**Text block:**
Starting in 24H2, Microsoft leaned harder into cross service SSO, and Credential Manager got more aggressive about it: it now assumes your Exchange/email login, your M365 login, and your local AD login are all the same account, and starts trying cached credentials against whatever it can reach.

Specifically: if the AD username matches the mailbox login (even just the part before the @), Credential Manager will submit the cached Exchange/mailbox password against your local domain controller using only the pre-@ portion of the UPN. It does this even when the Exchange server has nothing to do with the local AD, and even when the email domain doesn’t match the AD domain at all.

If the AD password and the Exchange password aren’t identical, every retry is a failed logon against your DC. With any account lockout policy in place, that’s a lockout loop that regenerates itself every time Outlook (or anything else holding that cached cred) tries to reauth.

**Supplied material:**

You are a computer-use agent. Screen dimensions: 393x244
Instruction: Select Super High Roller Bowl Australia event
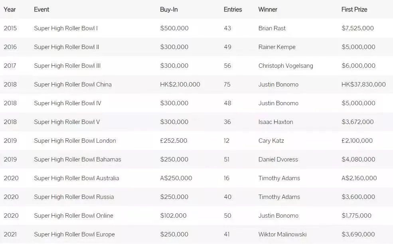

**What this exercise asks:**
**a)** Summarize the Credential Manager text in two sentences.
**b)** Print the passage of the Credential Manager text starting with "If the AD password" and going on through "tries to reauth.".

**Exercise solutions:**
**a)** Starting in 24H2, Credential Manager treats the Exchange/email, M365, and local AD logins as one account and tries cached credentials against whatever it can reach, so when the AD username matches the mailbox login, it submits the cached mailbox password to the local domain controller using only the pre-@ portion of the UPN, even if the Exchange server and email domain have nothing to do with the local AD. If the AD and Exchange passwords differ, each retry is a failed logon against the DC, and with any account lockout policy this becomes a lockout loop that restarts whenever Outlook or anything else holding the cached credential tries to reauth.

**b)**
If the AD password and the Exchange password aren’t identical, every retry is a failed logon against your DC. With any account lockout policy in place, that’s a lockout loop that regenerates itself every time Outlook (or anything else holding that cached cred) tries to reauth.